[TEXT PASSAGE]:
Where the conifer was thinned, Primroses are beginning to show and ferns are beginning to unfold now that the sunlight can reach the ground.
Elsewhere, Early Purple Orchids are starting to flower adding a welcome splash of colour.
Everywhere you turn, butterflies are on the wing. This Green-veined White was photographed by Elizabeth this afternoon.
Finally, Lark and Taurus continue to make the most of the warm weather and seem to be enjoying the rushes in the middle of Plover's pool!
Sunshine on a Rainy Day
Thursday, April 25th 2019
Sunshine and showers were the order of the day with the morning staying dry enough to carry out some outdoor jobs. The Exmoor ponies, Lark and Taurus, seemed to be enjoying the cooler weather up by Plover's pool.
Volunteers added stone to the recently improved section of footpath as the recent rainfall had helped to bind the surface and it just needed levelling out a touch! Stone was transported by wheelbarrow to the areas where it was needed most.
Then it was smoothed out with the wacker plate.
Some of the edging was also repaired where the wood had rotted over time.
After lunch, the rain became heavy so attention turned to the 'indoor' tasks! A new footbridge was constructed for one of the maintenance paths.
The quad bike received some TLC by the way of new oil and a filter whilst on the other side of the workshop the shelves were tidied. These are some examples of the toil that goes on behind the scenes by volunteers for which we are extremely grateful. Out on the wetland, Lapwing, Greylag Geese, Oystercatcher and Mallard are nesting and Snipe were heard drumming for the first time this year.
Wednesday, April 24th 2019
Due to the fact that Foxglove Covert is a little higher than its surrounding areas, many flowers appear later than they do elsewhere. The first Bluebells are beginning to bloom on the many Bluebell banks around the reserve.

[SHORT TASK A]:
In the nature reserve diary, what tool was used to smooth out the stone on the footpath?
The rows below have nothing to do with the text above; treat them as separate material.

[PROVIDED INFORMATION]:
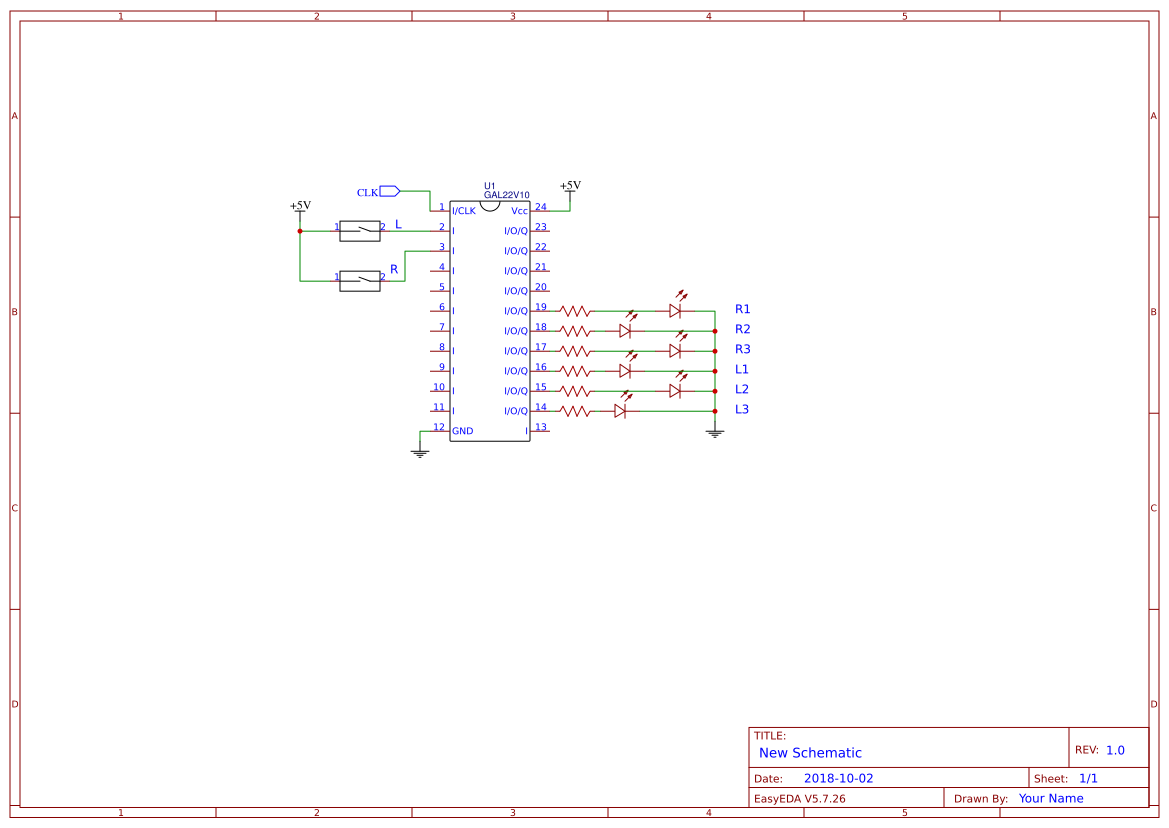Viewport: 1169px width, 828px height.
Task: Select the resistor on pin 19
Action: point(575,311)
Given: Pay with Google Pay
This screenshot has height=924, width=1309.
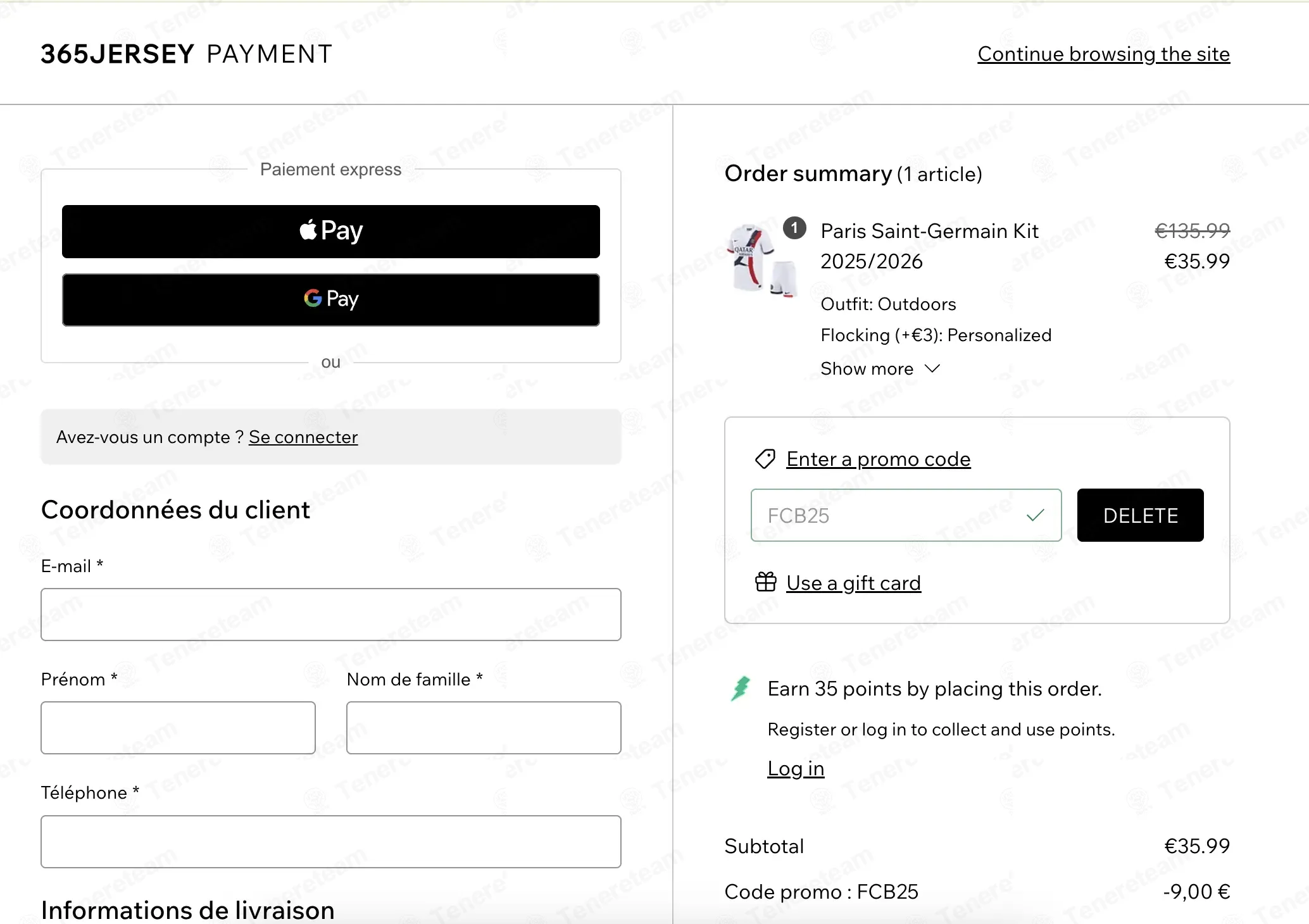Looking at the screenshot, I should (330, 300).
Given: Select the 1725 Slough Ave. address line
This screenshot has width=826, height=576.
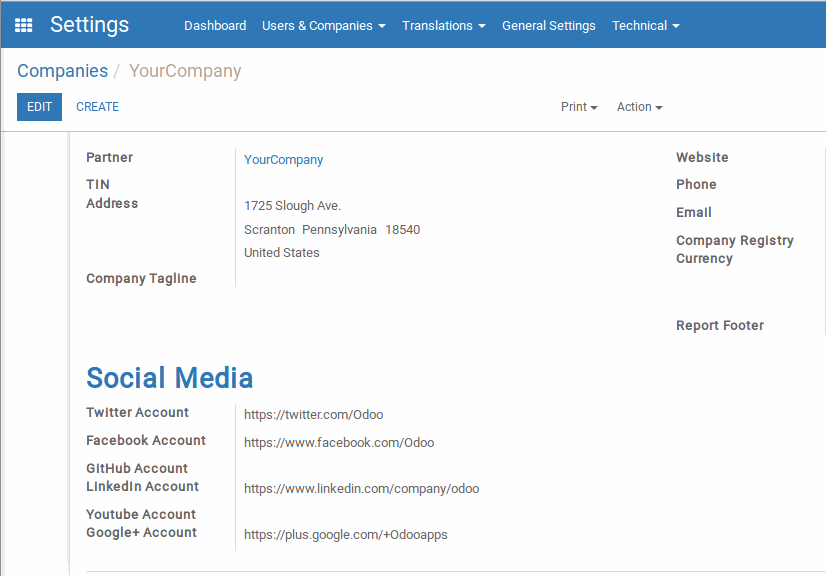Looking at the screenshot, I should pos(292,206).
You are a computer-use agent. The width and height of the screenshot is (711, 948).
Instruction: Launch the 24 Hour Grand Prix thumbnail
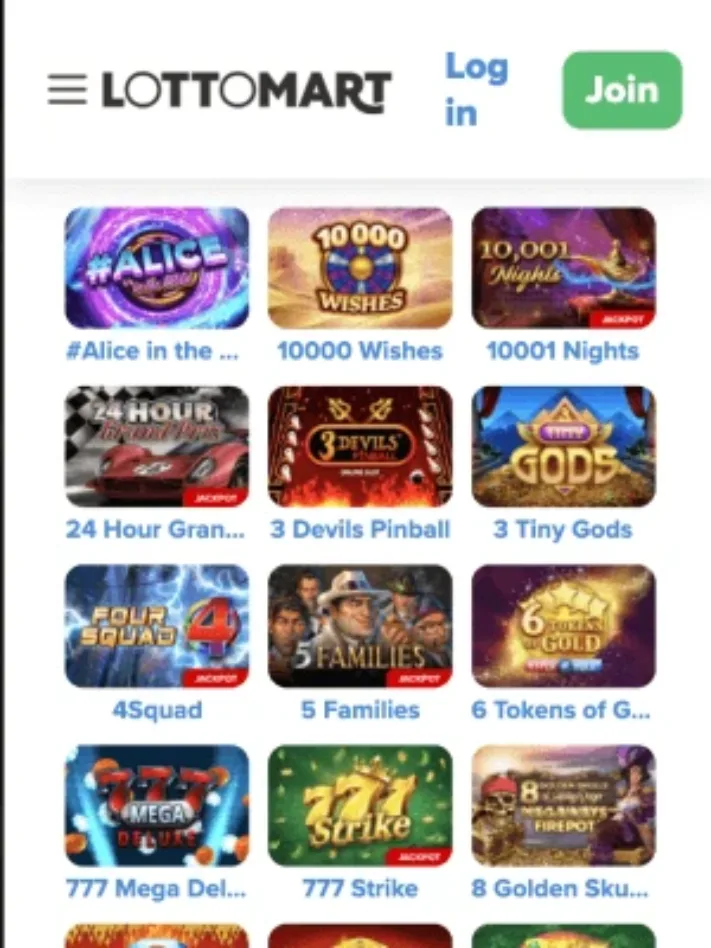click(157, 446)
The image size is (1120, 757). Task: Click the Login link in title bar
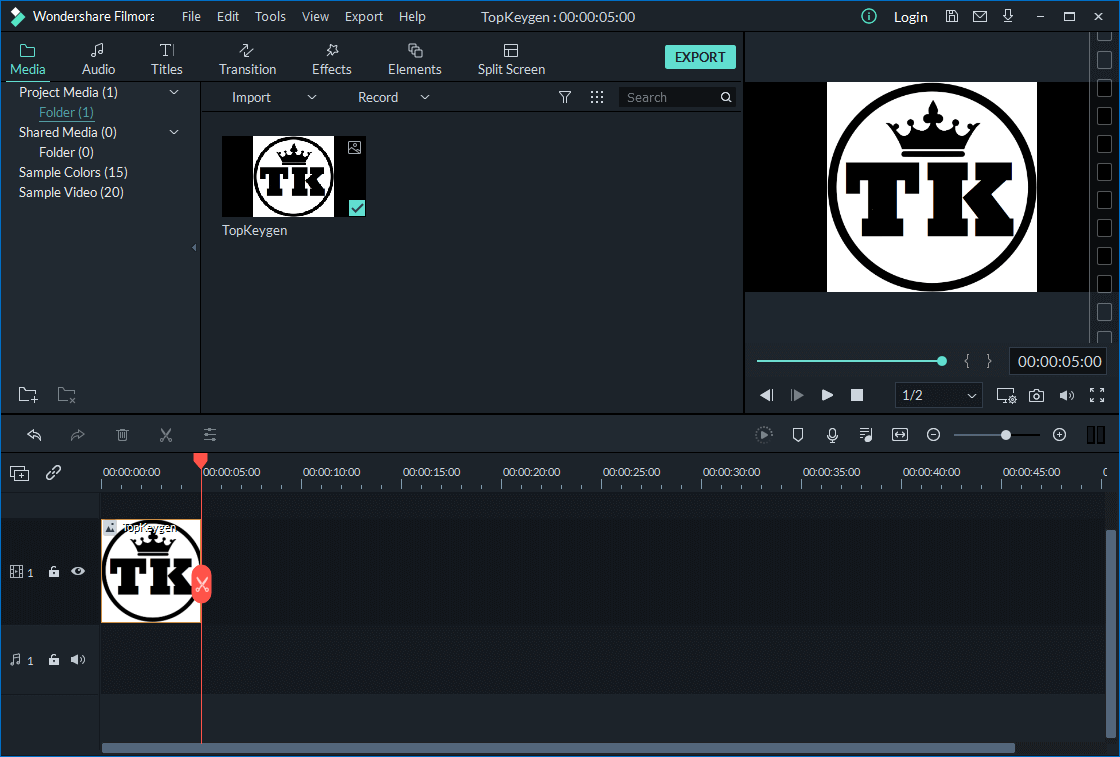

[SHORT TASK B]:
Recast every line of the rows above as a numbered list, skipping any blank lines. Leave the pictures out of your answer.

[WRITTEN REPLY A]:
A wacker plate.

[WRITTEN REPLY B]:
1. Viewport: 1169px width, 828px height.
2. Task: Select the resistor on pin 19
3. Action: point(575,311)
4. Given: Pay with Google Pay
5. This screenshot has height=924, width=1309.
6. Looking at the screenshot, I should (330, 300).
7. Given: Select the 1725 Slough Ave. address line
8. This screenshot has width=826, height=576.
9. Looking at the screenshot, I should pos(292,206).
10. You are a computer-use agent. The width and height of the screenshot is (711, 948).
11. Instruction: Launch the 24 Hour Grand Prix thumbnail
12. click(157, 446)
13. The image size is (1120, 757). Task: Click the Login link in title bar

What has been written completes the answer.